Who is at Risk of Diabetic Retinopathy?

Diabetic Retinopathy is a leading cause of blindness among working-age adults aged 25-74 in Australia. 

Patients with both Type 1 and Type 2 diabetes mellitus are at risk of developing diabetic retinopathy. The longer a person has diabetes and the poorer the blood sugar control over this time, the higher their risk of retinopathy. Other risk factors include poor control of blood pressure (hypertension) and blood lipids (cholesterol and trigylcerides).

To reduce the risk of developing diabetic retinopathy a close relationship with your GP or endocrinologist is recommended with the aim of tight glycemic (blood sugar) control as well as good control of blood pressure and blood lipids. Regular exercise is important in all patients and weight loss is particularly beneficial in patients with Type 2 diabetes.

What are the Symptoms of Diabetic Retinopathy?

In the early stages of the disease there are usually no symptoms. For this reason, regular eye examinations are required to detect the development of these changes. As the severity of retinopathy progresses it may become apparent to the patient by way of blurred vision or floaters.

How is Diabetic Retinopathy Diagnosed?

Diabetic Retinopathy is detected by a comprehensive dilated retinal examination in conjunction with Optical Coherence Tomography (OCT) scanning of the macula. Changes over time can be documented by retinal photography. Fluorescein angiography is a dye test used to directly visualize the degree of damage to the retinal blood vessels and is often used in the management of diabetic retinopathy.

How is Diabetic Retinopathy Treated?

Macular Oedema – treatment may be required for cases where swelling of the retina involves the centre of the macula or is threatening the centre of the macula.

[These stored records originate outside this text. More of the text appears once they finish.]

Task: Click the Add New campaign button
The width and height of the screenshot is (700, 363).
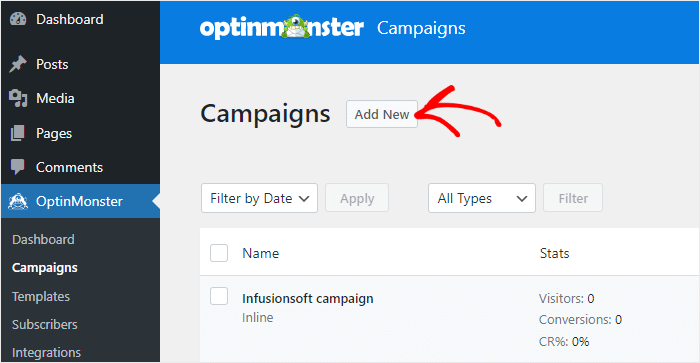Action: pos(382,114)
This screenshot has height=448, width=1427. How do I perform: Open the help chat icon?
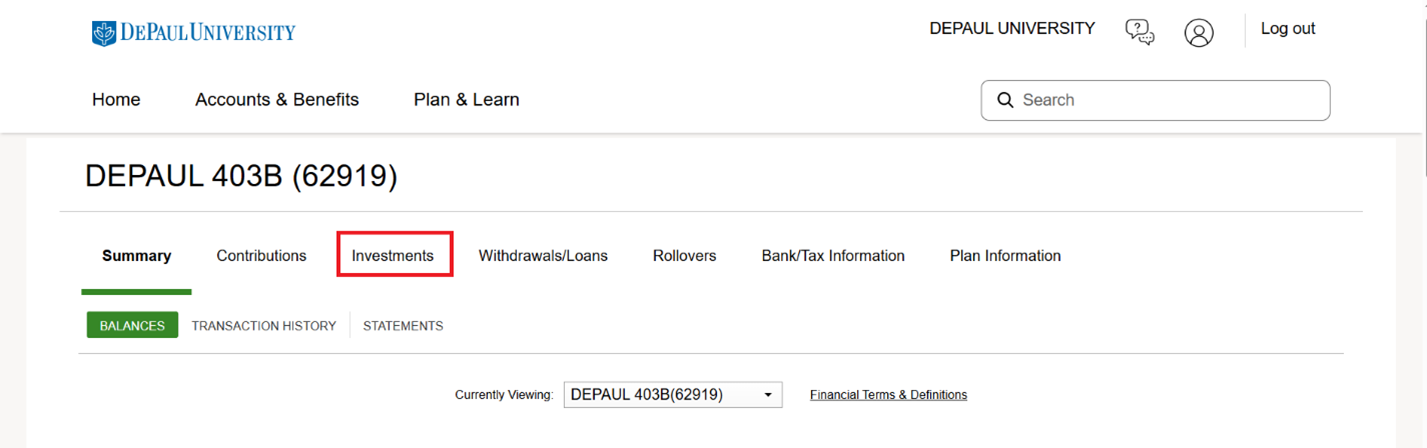click(1139, 32)
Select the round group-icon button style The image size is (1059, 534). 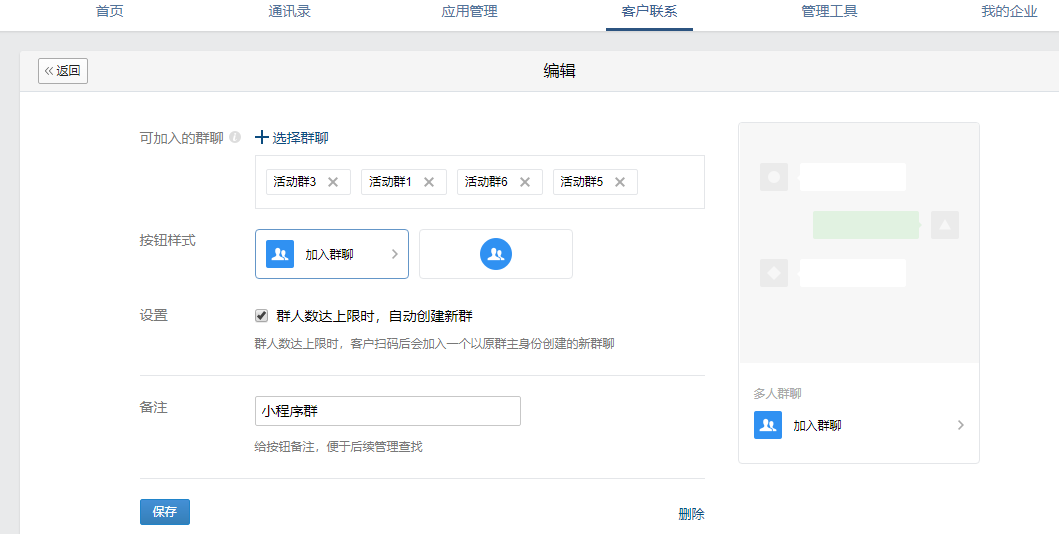coord(496,254)
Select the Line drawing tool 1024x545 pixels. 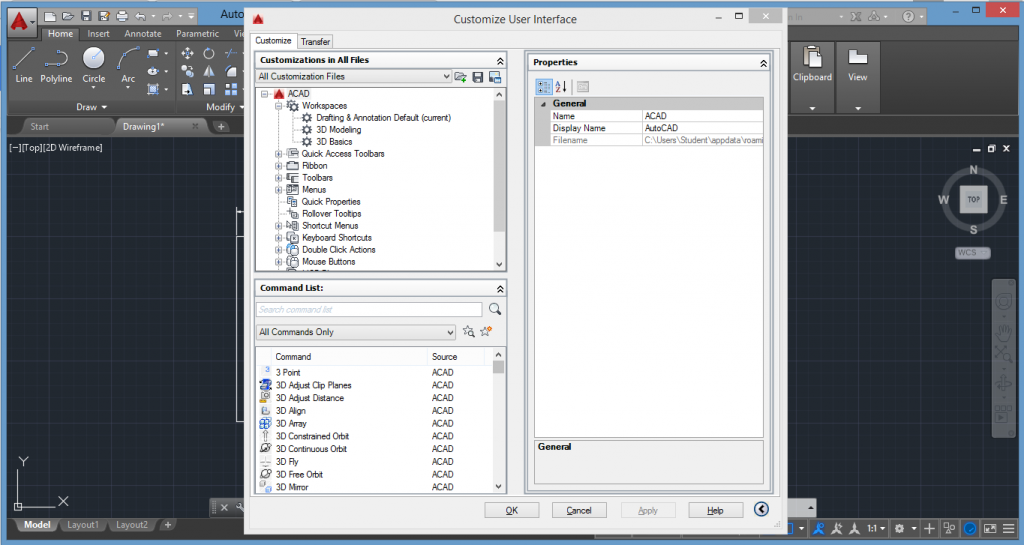pos(24,65)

Milder cases may be observed. Intravitreal anti-VEGF injection therapy with drugs including Lucentis (ranibizumab), Eylea (aflbercept) and off-label Avastin (bevacizumab) is the mainstay of therapy. In some cases steroid injections such as Triescence (triamcinolone) or Ozurdex (dexamethasone)may be also be required.Argon laser therapy may be appropriate in select cases with leakage originating well away from the centre of the macula.

Macular Ischaemia – no treatment is possible.

Proliferative Diabetic Retinopathy – the aim of treatment is to cause shrinkage (regression) of the abnormal new blood vessels. This canreduce the risk of vitreous haemorrhages which are often slow to clear, and prevent the development of severe vision loss that can result from tractional retinal detachment. The main treatment modalities are:
    1. Panretinal Photocoagulation Laser treatment – a destructive treatment that sacrifices peripheral retina that has suffered significant loss of small blood vessels (capillaries).

    2. Intravitreal anti-VEGF injection therapy with drugs including Lucentis (ranibizumab), Eylea (aflbercept) and off-label Avastin (bevacizumab)

    3. Vitrectomy surgery in advanced cases to cleara vitreous hemorrhage or treat a tractional retinal detachment. 
Treatment is not a cure as the underlying cause. Diabetes is a lifelong condition. Regular monitoring of the condition of the eye is important and additional treatment may be required.

What if Diabetic Retinopathy is Untreated?

Regular Eye Examinations will reduce the risk of vision loss by detecting signs of early Diabetic Retinopathy whilst at a treatable stage.